Successful software projects need to deal with people and economic considerations, as well as technical considerations. The learning objectives of this course are to enable the student to understand the fundamental principles underlying software management and economics; to analyze management situations via case studies; to analyze software cost/schedule tradeoff issues via software cost estimation tools and microeconomic techniques; and to apply the principles and techniques to practical situations. CS510 is one of the mainstream courses in the Master of Science in Computer Science with specialization in Software Engineering.This year, the course's special focus will be on Value-Based Software Engineering as a framework of theory, principles, and practices for integrating human and economic values into software engineering and management practice.
Course Schedule
Weeks 1-6: Software management and economics goals and issues. Theories of management and their application to software projects. People considerations: motivation, win conditions, leadership, teambuilding, group dynamics. Value-Based Software Engineering. Software life cycle process models. Software cost and schedule estimation; tradeoff and management option analysis.

◆ What the task asks: Write out everything in the course description from "Course Schedule" down to "management option analysis.", word for word. The entries that come next are not needed for anything here.

Location data for words and elements:
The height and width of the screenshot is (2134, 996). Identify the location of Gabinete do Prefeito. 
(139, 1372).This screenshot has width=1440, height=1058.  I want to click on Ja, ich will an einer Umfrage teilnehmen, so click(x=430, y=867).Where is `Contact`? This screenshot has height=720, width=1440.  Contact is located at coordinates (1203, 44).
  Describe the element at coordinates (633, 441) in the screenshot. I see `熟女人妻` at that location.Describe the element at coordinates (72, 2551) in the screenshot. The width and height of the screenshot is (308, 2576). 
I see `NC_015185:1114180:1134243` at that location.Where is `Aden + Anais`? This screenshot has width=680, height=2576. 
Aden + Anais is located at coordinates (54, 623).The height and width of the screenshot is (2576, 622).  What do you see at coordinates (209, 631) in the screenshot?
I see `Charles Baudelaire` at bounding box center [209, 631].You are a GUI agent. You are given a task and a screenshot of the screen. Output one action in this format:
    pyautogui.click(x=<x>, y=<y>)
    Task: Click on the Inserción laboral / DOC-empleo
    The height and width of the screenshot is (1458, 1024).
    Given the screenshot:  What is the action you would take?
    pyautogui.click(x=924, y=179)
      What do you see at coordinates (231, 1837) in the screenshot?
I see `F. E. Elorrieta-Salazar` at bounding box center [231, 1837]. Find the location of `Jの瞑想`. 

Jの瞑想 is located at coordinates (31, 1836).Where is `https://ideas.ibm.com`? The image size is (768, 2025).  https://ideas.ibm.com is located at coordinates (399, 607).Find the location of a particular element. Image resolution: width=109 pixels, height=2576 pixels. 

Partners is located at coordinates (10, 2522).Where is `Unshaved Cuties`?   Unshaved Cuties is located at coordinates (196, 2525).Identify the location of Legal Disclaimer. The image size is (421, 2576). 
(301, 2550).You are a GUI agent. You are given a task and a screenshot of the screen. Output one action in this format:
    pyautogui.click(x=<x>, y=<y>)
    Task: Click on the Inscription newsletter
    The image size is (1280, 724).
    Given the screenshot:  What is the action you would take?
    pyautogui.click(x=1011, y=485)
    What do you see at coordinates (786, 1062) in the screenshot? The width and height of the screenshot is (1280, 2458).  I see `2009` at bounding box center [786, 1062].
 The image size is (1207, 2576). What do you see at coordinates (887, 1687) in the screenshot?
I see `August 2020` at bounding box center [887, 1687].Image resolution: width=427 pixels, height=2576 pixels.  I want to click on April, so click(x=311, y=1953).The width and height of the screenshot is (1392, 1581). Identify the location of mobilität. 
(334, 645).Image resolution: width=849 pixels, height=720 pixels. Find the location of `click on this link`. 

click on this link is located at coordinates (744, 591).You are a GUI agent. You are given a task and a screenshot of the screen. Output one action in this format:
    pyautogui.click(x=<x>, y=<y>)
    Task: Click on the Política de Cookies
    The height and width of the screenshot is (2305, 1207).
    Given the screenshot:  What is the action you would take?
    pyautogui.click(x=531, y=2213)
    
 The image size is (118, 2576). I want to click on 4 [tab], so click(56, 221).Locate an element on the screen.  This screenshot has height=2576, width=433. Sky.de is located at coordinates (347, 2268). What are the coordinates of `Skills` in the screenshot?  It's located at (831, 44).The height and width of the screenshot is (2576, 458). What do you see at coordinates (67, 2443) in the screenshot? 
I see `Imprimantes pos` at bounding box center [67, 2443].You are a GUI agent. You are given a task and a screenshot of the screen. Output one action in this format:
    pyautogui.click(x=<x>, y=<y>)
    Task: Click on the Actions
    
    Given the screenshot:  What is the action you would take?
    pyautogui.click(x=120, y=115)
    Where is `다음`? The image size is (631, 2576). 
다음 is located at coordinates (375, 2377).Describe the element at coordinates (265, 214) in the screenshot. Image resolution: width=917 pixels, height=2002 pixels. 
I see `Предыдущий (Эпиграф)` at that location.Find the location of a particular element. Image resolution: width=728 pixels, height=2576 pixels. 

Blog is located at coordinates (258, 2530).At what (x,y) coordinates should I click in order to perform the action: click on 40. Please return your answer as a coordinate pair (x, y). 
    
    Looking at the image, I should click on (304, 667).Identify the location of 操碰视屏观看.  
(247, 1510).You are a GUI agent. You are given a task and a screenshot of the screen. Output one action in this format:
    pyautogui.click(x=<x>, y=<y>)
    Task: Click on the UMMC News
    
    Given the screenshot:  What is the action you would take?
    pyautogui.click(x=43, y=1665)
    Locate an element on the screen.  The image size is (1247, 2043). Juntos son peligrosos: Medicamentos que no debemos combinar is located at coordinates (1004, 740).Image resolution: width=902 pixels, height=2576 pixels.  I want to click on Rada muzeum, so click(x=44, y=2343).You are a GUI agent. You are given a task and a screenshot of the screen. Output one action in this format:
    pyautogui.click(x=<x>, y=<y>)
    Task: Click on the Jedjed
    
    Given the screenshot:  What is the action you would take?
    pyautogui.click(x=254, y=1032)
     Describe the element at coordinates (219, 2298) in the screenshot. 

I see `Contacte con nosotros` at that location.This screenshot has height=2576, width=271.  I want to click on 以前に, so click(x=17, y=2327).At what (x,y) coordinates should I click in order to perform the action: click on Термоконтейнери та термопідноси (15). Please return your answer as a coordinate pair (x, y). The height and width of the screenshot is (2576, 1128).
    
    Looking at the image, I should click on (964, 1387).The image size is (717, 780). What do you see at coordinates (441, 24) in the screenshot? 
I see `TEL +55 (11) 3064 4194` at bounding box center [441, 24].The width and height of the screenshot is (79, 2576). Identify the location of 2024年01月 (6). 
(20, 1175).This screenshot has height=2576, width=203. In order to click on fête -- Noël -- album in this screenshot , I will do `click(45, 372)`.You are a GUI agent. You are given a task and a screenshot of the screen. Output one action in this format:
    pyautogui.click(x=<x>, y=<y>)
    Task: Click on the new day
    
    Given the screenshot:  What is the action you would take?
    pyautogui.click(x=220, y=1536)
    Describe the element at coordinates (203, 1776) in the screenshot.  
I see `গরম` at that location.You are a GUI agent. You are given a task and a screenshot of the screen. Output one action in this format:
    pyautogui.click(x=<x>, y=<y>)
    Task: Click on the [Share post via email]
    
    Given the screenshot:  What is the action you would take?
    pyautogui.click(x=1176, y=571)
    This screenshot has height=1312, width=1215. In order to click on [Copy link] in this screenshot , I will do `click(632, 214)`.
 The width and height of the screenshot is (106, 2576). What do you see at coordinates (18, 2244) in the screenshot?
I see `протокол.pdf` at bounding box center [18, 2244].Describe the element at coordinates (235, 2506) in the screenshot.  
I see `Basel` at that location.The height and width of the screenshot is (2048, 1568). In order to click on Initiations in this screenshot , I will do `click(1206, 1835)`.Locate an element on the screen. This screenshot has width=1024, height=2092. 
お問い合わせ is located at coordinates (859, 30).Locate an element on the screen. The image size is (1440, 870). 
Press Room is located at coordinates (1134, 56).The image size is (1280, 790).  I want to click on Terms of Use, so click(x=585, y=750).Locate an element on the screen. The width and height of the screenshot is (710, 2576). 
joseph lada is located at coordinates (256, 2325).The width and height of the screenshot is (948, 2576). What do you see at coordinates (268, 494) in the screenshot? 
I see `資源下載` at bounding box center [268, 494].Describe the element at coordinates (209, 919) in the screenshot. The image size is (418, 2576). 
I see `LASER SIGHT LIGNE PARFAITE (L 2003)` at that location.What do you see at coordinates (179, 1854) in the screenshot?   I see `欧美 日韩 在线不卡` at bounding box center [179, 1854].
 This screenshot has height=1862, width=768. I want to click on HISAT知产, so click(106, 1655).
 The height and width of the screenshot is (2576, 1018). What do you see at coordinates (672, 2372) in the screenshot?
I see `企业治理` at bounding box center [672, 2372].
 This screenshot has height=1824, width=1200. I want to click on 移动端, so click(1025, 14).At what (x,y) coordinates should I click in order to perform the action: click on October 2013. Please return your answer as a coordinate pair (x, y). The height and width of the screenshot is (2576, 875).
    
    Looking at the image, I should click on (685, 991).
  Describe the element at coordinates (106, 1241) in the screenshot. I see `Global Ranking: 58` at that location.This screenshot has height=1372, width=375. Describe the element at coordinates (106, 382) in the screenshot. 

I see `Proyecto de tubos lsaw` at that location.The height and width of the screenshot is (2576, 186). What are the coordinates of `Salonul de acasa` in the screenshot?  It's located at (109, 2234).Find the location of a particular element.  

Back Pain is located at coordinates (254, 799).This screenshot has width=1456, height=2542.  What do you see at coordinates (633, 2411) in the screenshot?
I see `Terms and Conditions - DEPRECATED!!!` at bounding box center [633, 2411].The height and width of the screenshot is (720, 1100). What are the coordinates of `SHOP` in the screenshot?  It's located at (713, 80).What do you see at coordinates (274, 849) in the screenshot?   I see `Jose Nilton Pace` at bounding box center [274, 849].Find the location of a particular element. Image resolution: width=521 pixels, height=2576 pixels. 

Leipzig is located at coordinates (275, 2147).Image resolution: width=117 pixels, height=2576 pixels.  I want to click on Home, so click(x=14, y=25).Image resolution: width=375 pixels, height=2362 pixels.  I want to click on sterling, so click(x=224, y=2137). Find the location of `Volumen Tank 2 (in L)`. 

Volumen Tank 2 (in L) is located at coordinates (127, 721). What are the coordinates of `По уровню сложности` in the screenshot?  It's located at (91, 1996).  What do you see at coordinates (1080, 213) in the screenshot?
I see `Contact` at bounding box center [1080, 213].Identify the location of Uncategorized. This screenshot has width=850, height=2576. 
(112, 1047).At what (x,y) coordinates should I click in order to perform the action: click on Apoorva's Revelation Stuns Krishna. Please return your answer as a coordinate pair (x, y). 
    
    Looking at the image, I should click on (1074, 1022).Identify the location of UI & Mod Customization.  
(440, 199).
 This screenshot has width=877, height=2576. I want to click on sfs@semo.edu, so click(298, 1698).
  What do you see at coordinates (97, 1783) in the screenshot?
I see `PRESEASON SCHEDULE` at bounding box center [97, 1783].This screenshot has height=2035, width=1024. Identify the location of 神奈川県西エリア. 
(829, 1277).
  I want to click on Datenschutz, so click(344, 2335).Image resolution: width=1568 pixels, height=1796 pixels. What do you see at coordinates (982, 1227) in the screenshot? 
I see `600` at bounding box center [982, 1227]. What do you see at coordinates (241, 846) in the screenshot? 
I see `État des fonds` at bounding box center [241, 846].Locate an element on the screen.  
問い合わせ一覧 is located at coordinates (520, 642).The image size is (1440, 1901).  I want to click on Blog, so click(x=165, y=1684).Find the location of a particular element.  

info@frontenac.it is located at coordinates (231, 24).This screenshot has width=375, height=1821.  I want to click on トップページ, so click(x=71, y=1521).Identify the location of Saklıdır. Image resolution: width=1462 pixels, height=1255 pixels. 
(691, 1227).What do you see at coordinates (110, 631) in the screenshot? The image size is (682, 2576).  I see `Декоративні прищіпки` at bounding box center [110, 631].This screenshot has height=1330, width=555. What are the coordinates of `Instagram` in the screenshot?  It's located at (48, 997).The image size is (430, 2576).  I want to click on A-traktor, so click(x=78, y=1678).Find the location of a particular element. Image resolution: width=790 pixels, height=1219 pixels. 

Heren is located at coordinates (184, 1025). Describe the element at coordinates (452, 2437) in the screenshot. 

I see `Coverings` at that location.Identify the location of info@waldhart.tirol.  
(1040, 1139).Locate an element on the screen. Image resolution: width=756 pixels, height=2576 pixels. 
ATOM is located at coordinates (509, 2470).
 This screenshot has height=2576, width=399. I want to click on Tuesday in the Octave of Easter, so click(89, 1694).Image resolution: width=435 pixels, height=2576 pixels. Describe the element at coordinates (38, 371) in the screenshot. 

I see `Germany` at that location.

◆ Answer to the problem:
Course Schedule
Weeks 1-6: Software management and economics goals and issues. Theories of management and their application to software projects. People considerations: motivation, win conditions, leadership, teambuilding, group dynamics. Value-Based Software Engineering. Software life cycle process models. Software cost and schedule estimation; tradeoff and management option analysis.